A new research from the University of Illinois [*] explores how malicious actors can utilize the innocuous and widespread browser functionality of favicons as a vehicle for fingerprinting and tracking devices.
Their technique exploits the fact that a favicon is downloaded automatically into a favicon-specific cache (F-cache) when a browser accesses a website. The F-cache cannot be emptied by clearing browser history and regular cookies cache. When a user visits a website enabled with the novel tracking algorithm, the user is redirected through multiple subdomains, each serving a different favicon. Each browser will only download a select portion of the favicons available from the total redirects. The controlled redirects allow for creating an identifier capable of reidentifying the browser across visits where the presence or absence of a given favicon corresponds to 1 and 0, respectively, in the identifier.
On subsequent visits, the website can then reconstruct an identifier for each device by looking at the unique combination of favicons downloaded in comparison to the total number of possible favicons contributed across all redirects. To track 4.5 billion unique browsers, it would require a 32-bit tracking identifier or 32 redirections, adding just about 2 seconds to normal load times most users will not likely perceive. Besides, the redirections don’t need to happen at page load time, and techniques could be used to obfuscate them.
The new browser tracking method is immune to existing tracking countermeasures, including private browsing sessions.

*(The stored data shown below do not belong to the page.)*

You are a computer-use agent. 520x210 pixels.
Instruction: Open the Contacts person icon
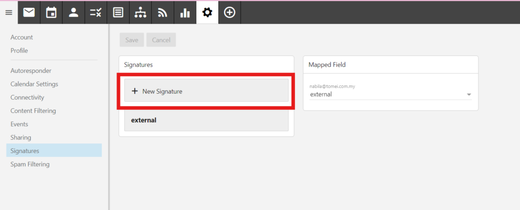[74, 13]
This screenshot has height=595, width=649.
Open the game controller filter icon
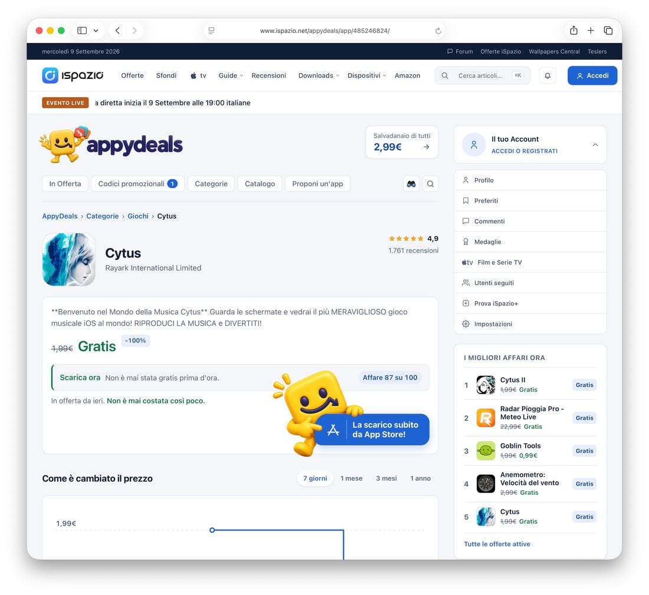(411, 184)
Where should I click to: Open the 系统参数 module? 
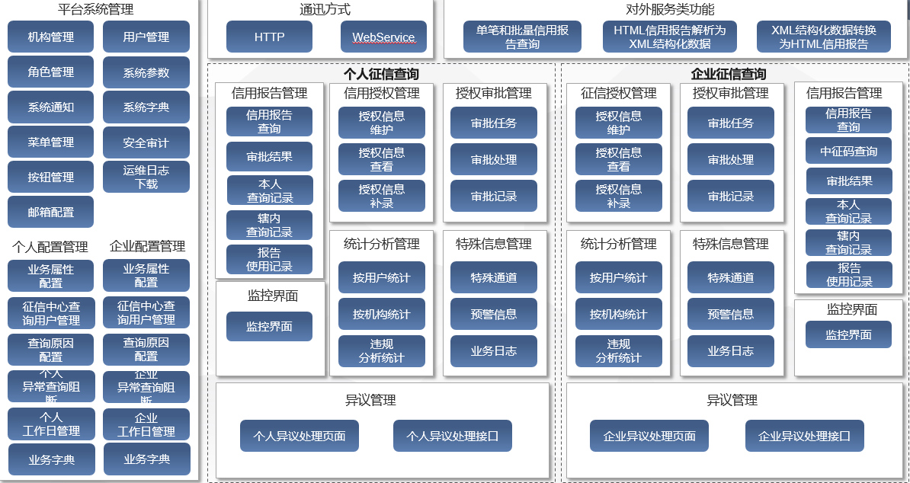tap(146, 72)
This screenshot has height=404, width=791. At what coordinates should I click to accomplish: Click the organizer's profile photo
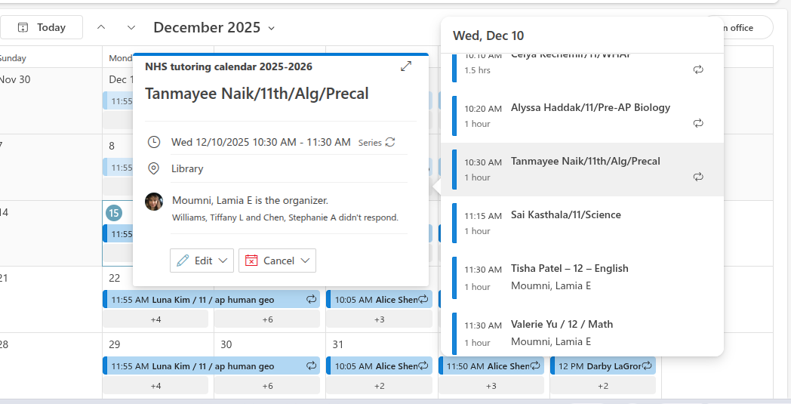[x=154, y=201]
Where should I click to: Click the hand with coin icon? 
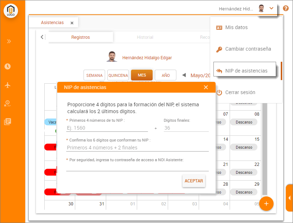point(8,103)
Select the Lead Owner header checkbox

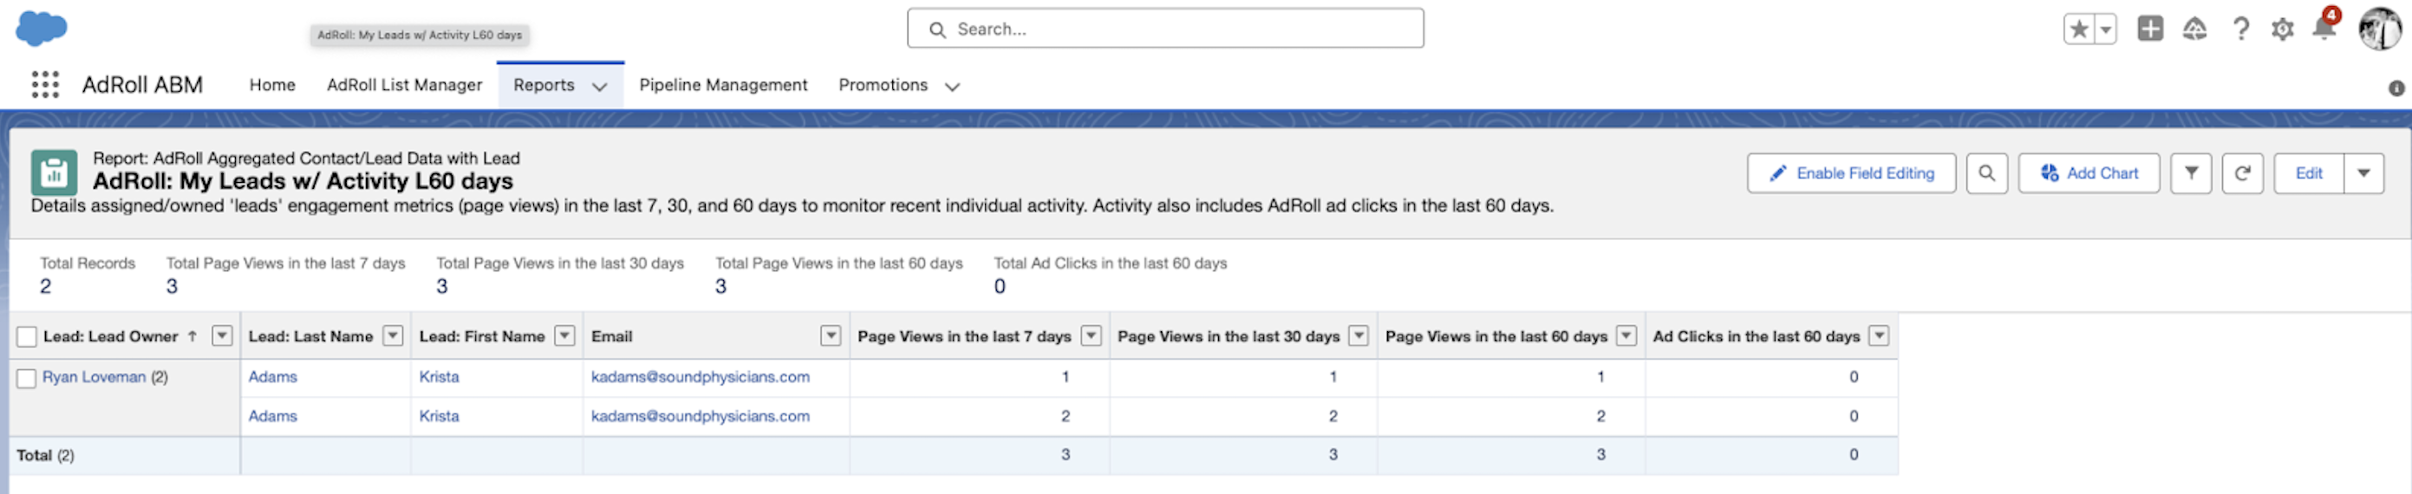coord(27,337)
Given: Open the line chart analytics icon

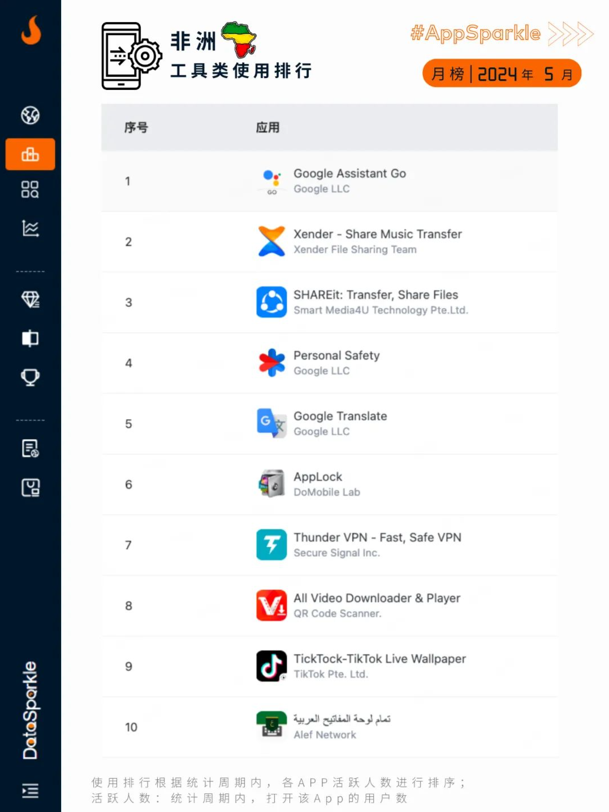Looking at the screenshot, I should pos(31,228).
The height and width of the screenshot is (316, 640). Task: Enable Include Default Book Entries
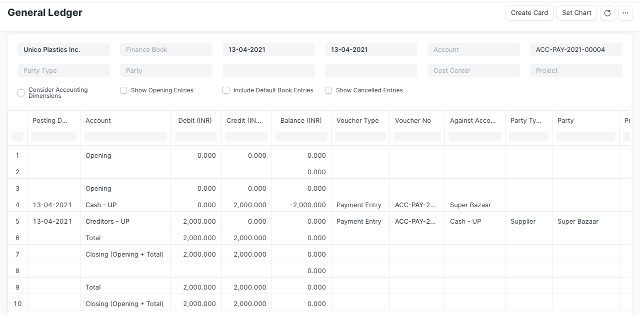tap(226, 90)
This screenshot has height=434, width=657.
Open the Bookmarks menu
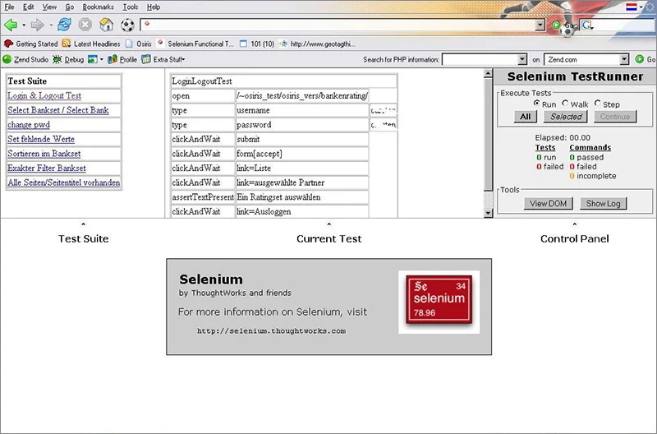coord(98,7)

The researchers propose changes to how browsers cache favicons to protect against this kind of fingerprinting and tracking, and they have informed browser developers as to their findings and conclusions.
The potential misuse and abuse of an aspect of browser functionality most users barely even notice once again underscores the arms-race nature between security professionals and malicious actors and the need for everyone to take information security seriously.